**What you have to do:** Restate the following entries exactly, including every line.

*** Begin section ***

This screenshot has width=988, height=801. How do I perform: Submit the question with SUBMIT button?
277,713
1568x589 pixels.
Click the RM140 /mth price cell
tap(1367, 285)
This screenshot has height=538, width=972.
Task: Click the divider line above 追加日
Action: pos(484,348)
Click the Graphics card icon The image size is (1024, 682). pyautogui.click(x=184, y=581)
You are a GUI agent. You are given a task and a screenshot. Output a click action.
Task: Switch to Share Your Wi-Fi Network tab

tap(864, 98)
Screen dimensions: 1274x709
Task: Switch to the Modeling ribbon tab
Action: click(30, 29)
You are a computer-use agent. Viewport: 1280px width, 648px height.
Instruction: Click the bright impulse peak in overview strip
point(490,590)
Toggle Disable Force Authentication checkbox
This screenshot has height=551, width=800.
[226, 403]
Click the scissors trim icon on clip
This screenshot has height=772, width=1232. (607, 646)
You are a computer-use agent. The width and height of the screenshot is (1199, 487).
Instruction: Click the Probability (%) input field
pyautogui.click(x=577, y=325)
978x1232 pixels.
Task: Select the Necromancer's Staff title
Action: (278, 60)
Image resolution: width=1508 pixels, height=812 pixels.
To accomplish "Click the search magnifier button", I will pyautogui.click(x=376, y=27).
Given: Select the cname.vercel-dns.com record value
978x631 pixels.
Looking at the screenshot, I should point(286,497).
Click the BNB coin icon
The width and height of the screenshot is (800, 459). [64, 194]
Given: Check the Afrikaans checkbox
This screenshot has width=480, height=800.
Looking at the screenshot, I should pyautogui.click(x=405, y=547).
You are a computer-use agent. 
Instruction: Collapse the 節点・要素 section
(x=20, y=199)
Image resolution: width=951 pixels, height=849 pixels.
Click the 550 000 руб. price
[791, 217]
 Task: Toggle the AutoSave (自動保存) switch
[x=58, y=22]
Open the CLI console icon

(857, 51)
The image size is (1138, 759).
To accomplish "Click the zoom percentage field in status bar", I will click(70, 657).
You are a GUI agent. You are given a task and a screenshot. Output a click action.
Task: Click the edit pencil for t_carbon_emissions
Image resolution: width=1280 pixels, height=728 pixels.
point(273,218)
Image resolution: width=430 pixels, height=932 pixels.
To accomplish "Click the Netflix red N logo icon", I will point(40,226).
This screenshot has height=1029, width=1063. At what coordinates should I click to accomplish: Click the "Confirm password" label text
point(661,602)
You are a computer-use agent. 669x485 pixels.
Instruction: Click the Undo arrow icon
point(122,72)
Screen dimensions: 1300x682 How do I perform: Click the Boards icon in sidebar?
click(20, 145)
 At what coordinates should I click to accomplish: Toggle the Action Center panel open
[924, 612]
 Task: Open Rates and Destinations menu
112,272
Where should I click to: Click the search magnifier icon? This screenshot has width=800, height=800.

*** End section ***

**Task solution:**
This screenshot has width=988, height=801. How do I perform: Submit the question with SUBMIT button?
277,713
1568x589 pixels.
Click the RM140 /mth price cell
tap(1367, 285)
This screenshot has height=538, width=972.
Task: Click the divider line above 追加日
Action: pos(484,348)
Click the Graphics card icon The image size is (1024, 682). pyautogui.click(x=184, y=581)
You are a GUI agent. You are given a task and a screenshot. Output a click action.
Task: Switch to Share Your Wi-Fi Network tab

tap(864, 98)
Screen dimensions: 1274x709
Task: Switch to the Modeling ribbon tab
Action: click(30, 29)
You are a computer-use agent. Viewport: 1280px width, 648px height.
Instruction: Click the bright impulse peak in overview strip
point(490,590)
Toggle Disable Force Authentication checkbox
This screenshot has height=551, width=800.
[226, 403]
Click the scissors trim icon on clip
This screenshot has height=772, width=1232. (607, 646)
You are a computer-use agent. The width and height of the screenshot is (1199, 487).
Instruction: Click the Probability (%) input field
pyautogui.click(x=577, y=325)
978x1232 pixels.
Task: Select the Necromancer's Staff title
Action: (278, 60)
Image resolution: width=1508 pixels, height=812 pixels.
To accomplish "Click the search magnifier button", I will pyautogui.click(x=376, y=27).
Given: Select the cname.vercel-dns.com record value
978x631 pixels.
Looking at the screenshot, I should point(286,497).
Click the BNB coin icon
The width and height of the screenshot is (800, 459). [64, 194]
Given: Check the Afrikaans checkbox
This screenshot has width=480, height=800.
Looking at the screenshot, I should pyautogui.click(x=405, y=547).
You are a computer-use agent. 
Instruction: Collapse the 節点・要素 section
(x=20, y=199)
Image resolution: width=951 pixels, height=849 pixels.
Click the 550 000 руб. price
[791, 217]
 Task: Toggle the AutoSave (自動保存) switch
[x=58, y=22]
Open the CLI console icon

(857, 51)
The image size is (1138, 759).
To accomplish "Click the zoom percentage field in status bar", I will click(70, 657).
You are a GUI agent. You are given a task and a screenshot. Output a click action.
Task: Click the edit pencil for t_carbon_emissions
Image resolution: width=1280 pixels, height=728 pixels.
point(273,218)
Image resolution: width=430 pixels, height=932 pixels.
To accomplish "Click the Netflix red N logo icon", I will point(40,226).
This screenshot has height=1029, width=1063. At what coordinates should I click to accomplish: Click the "Confirm password" label text
point(661,602)
You are a computer-use agent. 669x485 pixels.
Instruction: Click the Undo arrow icon
point(122,72)
Screen dimensions: 1300x682 How do I perform: Click the Boards icon in sidebar?
click(20, 145)
 At what coordinates should I click to accomplish: Toggle the Action Center panel open
[924, 612]
 Task: Open Rates and Destinations menu
112,272
Where should I click to: Click the search magnifier icon? This screenshot has width=800, height=800.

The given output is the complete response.